Monday, August 10, 2009

Anyone speak spanish?

While reading All the Pretty Horses, Blood Meridian, and now No Country for Old Men, I noticed that McCarthy includes dialogue written in Spanish. When I first saw this in All the Pretty Horses it kind of threw me off. I would understand some words but usually I didn't know what the character was saying. Eventually I got used to it and just skimmed past it. Did anyone else wonder what the dialogue translated to? I was surprised McCarthy included so much of it because he had to have known that a lot of the people reading the books wouldn't know Spanish. Do you think he did this for a specific reason or did he just want to make the books more realistic?


  1. Justin,

    I didn't really have too much trouble with it. I don't speak Spanish, but Italian's close enough that I have a pretty good idea of what's going on. Usually the conversation is pretty much what you would imagine it would be with the context of what's going on in english. If you get too distracted by it look up the key words at

    I think that it's in there for realism. They're in Mexico. Somebody's going to be speaking some Spanish even though we've been dealing primarily with Americans in this country. I think it also does a good job, though, of pointing out that the English speakers are the outsiders.

  2. Justin,
    Here are some sites to help you translate these passages. I speak some Spanish as well, so I'd be happy to help you if you can't figure them out.

    I'm sure that the Spanish is in there to make the novel seem more authentic and help set the scene for the reader. For me, it helps transport me across the border into Mexico and feel as if I'm on the journey with the characters. I also agree with Rebecca that it makes the English-speaking Americans appear to be the "outsiders" even though they are the focus of the novels.

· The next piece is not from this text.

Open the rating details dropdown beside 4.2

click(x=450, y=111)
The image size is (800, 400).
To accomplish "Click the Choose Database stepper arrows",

  3. Wow! I am glad that someone has finally brought this up. I had a conversation with a friend about this very subject. I have a BA in Spanish and he is Puertorican, so obviously we both understand all of the Spanish. I asked him if he thought it would matter if they just gave some indication that it was Spanish being spoken, but put it in English. What I mean by this is that I read a book for an Asian American Lit class that was a graphic novel about Chinese and Chinese American teens. In some of the dialogue they used brackets to indicate that Mandarin was being spoken, but the text was in English. My question to him was: "Which is better?"
    I kept wondering myself as to whether the non-Spanish fluent person loses a lot by not understanding everything. Do you miss out on enough that you are adversely affected? No. Would you gain more understanding or perspective if you could read it? I don't know, but honestly I don't think so. I think that what I found is that at most points things were clarified enough in English to avoid the reader having any confusion. There are still some instances that the non-Spanish reader will miss out on some action or interaction that takes place. I guess if you can answer yes to the question: Did you understand the novel and enjoy it? Then the Spanish doesn't matter.
    A side note: When I was looking into this issue as a possible paper topic, I googled spanish all the pretty horses, and you get several websites dedicated to providing you with the translations of the spanish passages. Good luck!